▸ **Problem requirements**: Find the word "computer" in the records and copy every line where it occurs.

=-=-=

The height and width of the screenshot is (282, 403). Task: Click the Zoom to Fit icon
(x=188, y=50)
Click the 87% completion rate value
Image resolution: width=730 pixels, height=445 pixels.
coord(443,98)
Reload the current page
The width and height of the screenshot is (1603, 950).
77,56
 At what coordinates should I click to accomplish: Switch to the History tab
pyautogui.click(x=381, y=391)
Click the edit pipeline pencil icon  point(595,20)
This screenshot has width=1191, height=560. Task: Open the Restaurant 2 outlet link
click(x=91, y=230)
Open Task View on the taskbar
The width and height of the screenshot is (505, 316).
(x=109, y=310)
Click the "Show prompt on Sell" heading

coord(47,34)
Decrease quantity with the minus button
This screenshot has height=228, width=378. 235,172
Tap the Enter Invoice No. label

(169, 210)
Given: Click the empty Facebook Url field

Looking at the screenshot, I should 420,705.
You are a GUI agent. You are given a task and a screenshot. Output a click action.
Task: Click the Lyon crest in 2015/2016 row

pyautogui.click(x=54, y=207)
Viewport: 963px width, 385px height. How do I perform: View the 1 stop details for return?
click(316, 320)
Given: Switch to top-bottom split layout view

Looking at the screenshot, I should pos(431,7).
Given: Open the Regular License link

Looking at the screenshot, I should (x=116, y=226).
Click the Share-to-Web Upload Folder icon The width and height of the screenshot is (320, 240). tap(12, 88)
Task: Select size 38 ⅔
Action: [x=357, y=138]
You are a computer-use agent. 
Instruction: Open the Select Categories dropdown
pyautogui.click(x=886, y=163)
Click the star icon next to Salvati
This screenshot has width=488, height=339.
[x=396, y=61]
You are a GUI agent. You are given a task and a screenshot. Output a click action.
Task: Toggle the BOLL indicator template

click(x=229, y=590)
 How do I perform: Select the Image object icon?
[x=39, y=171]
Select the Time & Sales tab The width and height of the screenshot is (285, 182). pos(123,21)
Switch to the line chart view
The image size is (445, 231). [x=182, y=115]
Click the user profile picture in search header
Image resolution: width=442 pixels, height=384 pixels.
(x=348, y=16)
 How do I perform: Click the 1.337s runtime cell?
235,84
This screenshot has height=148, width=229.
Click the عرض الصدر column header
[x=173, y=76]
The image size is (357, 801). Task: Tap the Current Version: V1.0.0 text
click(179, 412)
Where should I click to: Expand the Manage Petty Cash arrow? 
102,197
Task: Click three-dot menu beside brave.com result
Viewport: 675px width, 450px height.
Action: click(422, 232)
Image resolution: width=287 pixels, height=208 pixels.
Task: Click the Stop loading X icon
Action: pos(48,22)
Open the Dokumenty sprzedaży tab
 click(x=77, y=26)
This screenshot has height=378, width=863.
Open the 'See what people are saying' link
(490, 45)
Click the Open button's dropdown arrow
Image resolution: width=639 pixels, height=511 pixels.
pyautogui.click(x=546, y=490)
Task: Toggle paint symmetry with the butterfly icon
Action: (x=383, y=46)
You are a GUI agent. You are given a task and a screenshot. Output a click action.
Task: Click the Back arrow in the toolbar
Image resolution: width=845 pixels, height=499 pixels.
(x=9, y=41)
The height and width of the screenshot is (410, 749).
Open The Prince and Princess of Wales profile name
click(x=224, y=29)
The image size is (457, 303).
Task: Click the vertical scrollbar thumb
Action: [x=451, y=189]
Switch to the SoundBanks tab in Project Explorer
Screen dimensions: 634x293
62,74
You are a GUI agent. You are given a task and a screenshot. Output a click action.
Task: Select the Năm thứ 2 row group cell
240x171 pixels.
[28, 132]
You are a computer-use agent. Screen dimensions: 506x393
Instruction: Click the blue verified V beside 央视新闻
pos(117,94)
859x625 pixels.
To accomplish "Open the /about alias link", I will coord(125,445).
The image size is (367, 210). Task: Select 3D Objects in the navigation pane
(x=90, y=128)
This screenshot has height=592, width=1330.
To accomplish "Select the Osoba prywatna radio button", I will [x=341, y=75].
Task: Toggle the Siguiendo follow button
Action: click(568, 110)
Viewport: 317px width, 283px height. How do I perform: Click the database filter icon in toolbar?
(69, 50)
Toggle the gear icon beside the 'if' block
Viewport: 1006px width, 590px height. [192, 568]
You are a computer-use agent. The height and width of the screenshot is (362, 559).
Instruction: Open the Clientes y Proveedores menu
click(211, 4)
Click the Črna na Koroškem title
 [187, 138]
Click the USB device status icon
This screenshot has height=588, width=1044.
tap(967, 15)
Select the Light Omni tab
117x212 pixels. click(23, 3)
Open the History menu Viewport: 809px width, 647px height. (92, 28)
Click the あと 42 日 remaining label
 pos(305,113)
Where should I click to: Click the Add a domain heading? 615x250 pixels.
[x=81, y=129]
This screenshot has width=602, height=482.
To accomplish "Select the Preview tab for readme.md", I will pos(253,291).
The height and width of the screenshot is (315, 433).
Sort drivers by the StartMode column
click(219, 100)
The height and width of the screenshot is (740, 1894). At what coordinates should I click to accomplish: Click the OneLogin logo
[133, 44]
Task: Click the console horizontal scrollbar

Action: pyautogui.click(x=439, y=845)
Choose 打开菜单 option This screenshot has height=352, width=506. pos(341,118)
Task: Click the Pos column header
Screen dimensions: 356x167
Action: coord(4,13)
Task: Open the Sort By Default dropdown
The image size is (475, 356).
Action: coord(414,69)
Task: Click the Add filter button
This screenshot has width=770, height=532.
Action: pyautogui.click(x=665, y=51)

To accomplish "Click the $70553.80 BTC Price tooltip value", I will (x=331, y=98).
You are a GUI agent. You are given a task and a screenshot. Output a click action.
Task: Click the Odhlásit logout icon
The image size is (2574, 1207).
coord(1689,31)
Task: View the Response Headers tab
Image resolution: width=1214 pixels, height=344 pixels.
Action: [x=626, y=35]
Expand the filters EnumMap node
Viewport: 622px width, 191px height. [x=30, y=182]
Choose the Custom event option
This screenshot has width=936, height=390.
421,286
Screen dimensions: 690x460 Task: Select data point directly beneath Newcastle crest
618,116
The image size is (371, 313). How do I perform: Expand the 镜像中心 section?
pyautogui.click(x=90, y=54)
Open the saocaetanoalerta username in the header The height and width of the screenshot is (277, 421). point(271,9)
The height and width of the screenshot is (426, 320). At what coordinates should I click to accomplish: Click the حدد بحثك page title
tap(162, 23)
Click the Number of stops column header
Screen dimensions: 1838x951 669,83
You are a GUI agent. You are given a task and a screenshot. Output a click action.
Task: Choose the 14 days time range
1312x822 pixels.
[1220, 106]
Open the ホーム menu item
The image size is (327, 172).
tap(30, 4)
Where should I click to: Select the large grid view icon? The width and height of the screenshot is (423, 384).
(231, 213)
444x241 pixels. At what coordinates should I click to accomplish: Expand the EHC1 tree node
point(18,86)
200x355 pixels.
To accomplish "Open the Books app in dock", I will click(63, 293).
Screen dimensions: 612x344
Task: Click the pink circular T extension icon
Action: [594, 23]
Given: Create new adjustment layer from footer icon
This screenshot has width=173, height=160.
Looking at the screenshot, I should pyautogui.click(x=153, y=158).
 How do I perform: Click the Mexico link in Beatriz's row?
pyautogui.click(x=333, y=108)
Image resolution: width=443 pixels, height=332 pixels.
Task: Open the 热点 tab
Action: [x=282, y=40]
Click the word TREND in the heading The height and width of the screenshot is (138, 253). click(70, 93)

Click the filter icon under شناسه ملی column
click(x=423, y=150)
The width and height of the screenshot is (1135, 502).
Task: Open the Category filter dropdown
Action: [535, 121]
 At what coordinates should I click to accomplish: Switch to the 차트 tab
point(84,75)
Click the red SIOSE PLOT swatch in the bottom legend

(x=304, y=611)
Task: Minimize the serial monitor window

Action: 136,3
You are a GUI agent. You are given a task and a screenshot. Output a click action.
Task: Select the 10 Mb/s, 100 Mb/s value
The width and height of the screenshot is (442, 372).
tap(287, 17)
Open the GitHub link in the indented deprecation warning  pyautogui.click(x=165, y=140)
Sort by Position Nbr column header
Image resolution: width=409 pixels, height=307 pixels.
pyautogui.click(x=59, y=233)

=-=-=

▸ **Task response**:
You are a computer-use agent. 
You are a computer-use agent. Screen dimensions: 506x393
You are a computer-use agent. The height and width of the screenshot is (362, 559).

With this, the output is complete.